Refinances vs. Home Equity: What is the Difference?
By Space Coast Daily // September 21, 2020
Refinance vs. Home Equity Loan
If you’re considering tapping into your home’s equity to consolidate bills, save money as well as do home refurbishing, there are primarily two choices to consider, a full refinance or a home equity loan.
While each option can benefit you, it is vital to compare each two to make the best choice.
What is Home Equity?
Home equity is a kind of another or second loan which one can take out besides the direct loan. Also, some equity lines of credit are the same. However, provide borrowers a line of credit, which you can lend against instead of the whole amount of the loan upfront.
Like for instance, the value of your property is USD250, 000. You have an outstanding debt of USD180, 000. The difference in cost between your loan balance and the value of your property is USD70,000- this is your home equity. You can take out a home equity loan to access a portion of your balance in cash.
How Does Home Equity Work?
A home equity loan is a second loan; it works much like the first one. You will pick a loan lender, fill out a form, send documents, wait for the approval, and then close the mortgage. You will get a payment ( lump sum) for your loan amount that you will pay back every month as you did with your first loan. Normally, you will have to pay back the loan in 15 years or sooner. It all depends on the term.
What are the Costs?
In general, a home equity loan has a higher rate compared to a refinance loan; this is because it is a second-lien mortgage. So meaning, once you fail to pay the loan, the loan lender on your first loan has the first claim to the property- and not the lender of home equity. This makes it a higher risk. So, high-interest rates provide loan lenders additional security and protection.
What is a Refinance Loan?
Not like a home equity mortgage, a refinance is not a second-lien loan, rather replaces the current home loan. Once you refinance into a long-term mortgage or a low-interest rate, it could mean a small payment every month and less interest disbursed in due course. Also, you can refinance to exchange from an adjustable-rate loan to a fixed-rate loan so that you can lock in a low rate for the long haul.
Cash-out refinances, on the other hand, are far different than usual refinance in that borrowers can tap part of the home equity they have through taking a large loan, bigger than the existing balance.
Like for instance, the value of your property is USD250,00, and you have a remaining balance of USD180.000. In a usual refinance form, you can take that balance and spread it in a new thirty years period that can lower your payment every month.

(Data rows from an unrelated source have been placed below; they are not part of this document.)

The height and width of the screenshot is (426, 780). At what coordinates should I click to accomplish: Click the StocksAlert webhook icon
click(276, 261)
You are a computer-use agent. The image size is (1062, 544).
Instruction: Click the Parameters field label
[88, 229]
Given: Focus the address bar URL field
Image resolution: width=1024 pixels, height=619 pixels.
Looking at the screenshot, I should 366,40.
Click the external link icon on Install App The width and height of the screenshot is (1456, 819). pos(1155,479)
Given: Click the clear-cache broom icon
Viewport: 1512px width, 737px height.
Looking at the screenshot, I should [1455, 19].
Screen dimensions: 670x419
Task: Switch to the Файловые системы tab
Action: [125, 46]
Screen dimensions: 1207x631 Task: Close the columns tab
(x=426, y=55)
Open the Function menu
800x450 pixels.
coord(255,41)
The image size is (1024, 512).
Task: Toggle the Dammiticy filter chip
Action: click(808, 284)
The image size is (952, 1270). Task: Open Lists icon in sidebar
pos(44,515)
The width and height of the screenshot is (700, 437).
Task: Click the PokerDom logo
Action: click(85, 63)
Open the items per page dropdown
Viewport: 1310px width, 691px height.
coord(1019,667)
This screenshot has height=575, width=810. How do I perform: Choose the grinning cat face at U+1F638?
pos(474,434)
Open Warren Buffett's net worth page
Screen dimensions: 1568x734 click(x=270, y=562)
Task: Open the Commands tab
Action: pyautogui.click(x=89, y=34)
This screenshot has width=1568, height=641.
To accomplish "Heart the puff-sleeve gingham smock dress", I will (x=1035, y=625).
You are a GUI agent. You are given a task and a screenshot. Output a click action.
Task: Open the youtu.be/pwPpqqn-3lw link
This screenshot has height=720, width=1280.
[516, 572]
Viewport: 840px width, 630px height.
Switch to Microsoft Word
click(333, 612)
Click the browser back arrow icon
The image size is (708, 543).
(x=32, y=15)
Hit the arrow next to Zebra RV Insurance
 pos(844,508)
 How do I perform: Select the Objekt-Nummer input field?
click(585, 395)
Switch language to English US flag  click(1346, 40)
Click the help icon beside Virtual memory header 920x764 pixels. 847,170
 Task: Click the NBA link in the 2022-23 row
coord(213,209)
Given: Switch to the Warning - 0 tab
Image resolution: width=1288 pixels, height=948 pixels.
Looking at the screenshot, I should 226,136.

In most instances, you may even wish to make use of your refinance for consolidating higher interest. If you have a remaining balance on loans or credit cards, you can utilize the refinance mortgage to pay off these debts, rolling them into your balance and spreading out the repayment cost in due course. The fact that loans usually have low-interest rates compared to car loans and credit cards; this saves you a lot in due course.
How Refinance Loan Work
The fact that this loan substitutes the current loan, you will not be acquiring a second loan payment. However, the current reimbursement will change. It depends on the rate of the interest you qualify for, the time of the loan you opt to, as well as the amount of money you take out, the payment can be lower or higher. Like a traditional loan, you can pick to repay the refinance over fifteen or thirty years.
Applying and Costs
In general, a refinance loan is easier to apply and qualify as it is a first-lien mortgage. So, meaning loan lender has an initial claim to the property once you fail to pay the loan. Even if it comes with low-interest rates compared to a home equity, it will not essentially be a lower rate than your existing loan.
Refinance vs. Home Equity Loan: Breakdown of Differences
• Replaces the current loan
• Can be repaired more than fifteen or thirty years
• Easier to apply and quality
• Low-interest rates
• Used to consolidate high-interest credit
• Provide a lump sum. It depends on the home equity you have
Home Equity Loan
• Serve as a second lien loan
• Hard to qualify
• Have to paid back sooner
• High-interest rate
• Provide lump sum, based on home equity
• Usually closes faster
The Process of Application
As with a traditional loan application process, you will have to give lots of personal and financial papers during the process of application for both a refinance and home equity. These take account of W-2 statements, Social Security numbers, proof of employment history, and many others. Also, you might need info like recent loan statements, liens against your home as well as evidence of property valuation.
Which is Best for me?
Both refinances, and home equity loans could have financial perks. To know the best choice for you, you will need to consider your home equity loan and your objectives, chosen repayment timeline as well as how long you plan to stay in your property.
Despite which kind of loan you settle on, make sure to look around to get the best rate because rates and closing costs differ to a greater extent from one loan lender to another.